Retype all the data word for word.
◇ ◇ ◇ ◇
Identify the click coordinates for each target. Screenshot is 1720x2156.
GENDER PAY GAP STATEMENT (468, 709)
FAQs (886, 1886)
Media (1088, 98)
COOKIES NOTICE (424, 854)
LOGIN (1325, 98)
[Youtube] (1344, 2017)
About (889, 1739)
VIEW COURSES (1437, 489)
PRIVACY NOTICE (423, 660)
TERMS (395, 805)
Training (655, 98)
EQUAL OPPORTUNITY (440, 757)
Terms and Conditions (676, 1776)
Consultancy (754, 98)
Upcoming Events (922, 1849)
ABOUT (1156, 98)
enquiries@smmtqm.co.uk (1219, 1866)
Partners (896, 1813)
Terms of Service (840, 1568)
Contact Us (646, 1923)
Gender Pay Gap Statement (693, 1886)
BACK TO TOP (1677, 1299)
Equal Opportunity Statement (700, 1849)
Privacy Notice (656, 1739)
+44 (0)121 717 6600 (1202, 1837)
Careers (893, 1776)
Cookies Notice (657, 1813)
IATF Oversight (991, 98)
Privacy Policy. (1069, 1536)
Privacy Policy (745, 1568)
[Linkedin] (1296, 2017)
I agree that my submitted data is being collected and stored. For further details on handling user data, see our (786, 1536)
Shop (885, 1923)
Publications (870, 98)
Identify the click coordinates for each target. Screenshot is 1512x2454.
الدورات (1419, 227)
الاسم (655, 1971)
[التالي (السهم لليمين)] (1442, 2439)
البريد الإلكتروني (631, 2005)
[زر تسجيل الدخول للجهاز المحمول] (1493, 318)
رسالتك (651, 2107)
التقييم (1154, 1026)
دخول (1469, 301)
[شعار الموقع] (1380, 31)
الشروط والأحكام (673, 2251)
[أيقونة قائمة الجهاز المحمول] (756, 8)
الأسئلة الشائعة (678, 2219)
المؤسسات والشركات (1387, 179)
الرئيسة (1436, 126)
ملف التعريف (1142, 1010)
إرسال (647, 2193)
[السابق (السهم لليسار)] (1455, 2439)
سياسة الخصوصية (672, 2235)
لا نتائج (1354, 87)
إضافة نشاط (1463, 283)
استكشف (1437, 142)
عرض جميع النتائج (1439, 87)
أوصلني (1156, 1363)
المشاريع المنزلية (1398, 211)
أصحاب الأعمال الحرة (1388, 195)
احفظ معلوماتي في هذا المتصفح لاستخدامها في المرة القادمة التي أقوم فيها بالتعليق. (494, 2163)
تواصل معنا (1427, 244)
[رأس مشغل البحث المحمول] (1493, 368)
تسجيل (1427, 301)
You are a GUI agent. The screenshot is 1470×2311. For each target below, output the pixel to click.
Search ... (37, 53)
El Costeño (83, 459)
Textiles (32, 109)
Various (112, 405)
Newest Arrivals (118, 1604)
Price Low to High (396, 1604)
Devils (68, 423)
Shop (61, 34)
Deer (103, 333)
◇ ◇ ◇ ◇
**Exercise result:**
Identify the click coordinates for each target. Screenshot is 1720x2156.
GENDER PAY GAP STATEMENT (468, 709)
FAQs (886, 1886)
Media (1088, 98)
COOKIES NOTICE (424, 854)
LOGIN (1325, 98)
[Youtube] (1344, 2017)
About (889, 1739)
VIEW COURSES (1437, 489)
PRIVACY NOTICE (423, 660)
TERMS (395, 805)
Training (655, 98)
EQUAL OPPORTUNITY (440, 757)
Terms and Conditions (676, 1776)
Consultancy (754, 98)
Upcoming Events (922, 1849)
ABOUT (1156, 98)
enquiries@smmtqm.co.uk (1219, 1866)
Partners (896, 1813)
Terms of Service (840, 1568)
Contact Us (646, 1923)
Gender Pay Gap Statement (693, 1886)
BACK TO TOP (1677, 1299)
Equal Opportunity Statement (700, 1849)
Privacy Notice (656, 1739)
+44 (0)121 717 6600 (1202, 1837)
Careers (893, 1776)
Cookies Notice (657, 1813)
IATF Oversight (991, 98)
Privacy Policy. (1069, 1536)
Privacy Policy (745, 1568)
[Linkedin] (1296, 2017)
I agree that my submitted data is being collected and stored. For further details on handling user data, see our (786, 1536)
Shop (885, 1923)
Publications (870, 98)
Identify the click coordinates for each target. Screenshot is 1512x2454.
الدورات (1419, 227)
الاسم (655, 1971)
[التالي (السهم لليمين)] (1442, 2439)
البريد الإلكتروني (631, 2005)
[زر تسجيل الدخول للجهاز المحمول] (1493, 318)
رسالتك (651, 2107)
التقييم (1154, 1026)
دخول (1469, 301)
[شعار الموقع] (1380, 31)
الشروط والأحكام (673, 2251)
[أيقونة قائمة الجهاز المحمول] (756, 8)
الأسئلة الشائعة (678, 2219)
المؤسسات والشركات (1387, 179)
الرئيسة (1436, 126)
ملف التعريف (1142, 1010)
إرسال (647, 2193)
[السابق (السهم لليسار)] (1455, 2439)
سياسة الخصوصية (672, 2235)
لا نتائج (1354, 87)
إضافة نشاط (1463, 283)
استكشف (1437, 142)
عرض جميع النتائج (1439, 87)
أوصلني (1156, 1363)
المشاريع المنزلية (1398, 211)
أصحاب الأعمال الحرة (1388, 195)
احفظ معلوماتي في هذا المتصفح لاستخدامها في المرة القادمة التي أقوم فيها بالتعليق. (494, 2163)
تواصل معنا (1427, 244)
[رأس مشغل البحث المحمول] (1493, 368)
تسجيل (1427, 301)
You are a GUI agent. The screenshot is 1470×2311. For each target below, output the pixel to click.
Search ... (37, 53)
El Costeño (83, 459)
Textiles (32, 109)
Various (112, 405)
Newest Arrivals (118, 1604)
Price Low to High (396, 1604)
Devils (68, 423)
Shop (61, 34)
Deer (103, 333)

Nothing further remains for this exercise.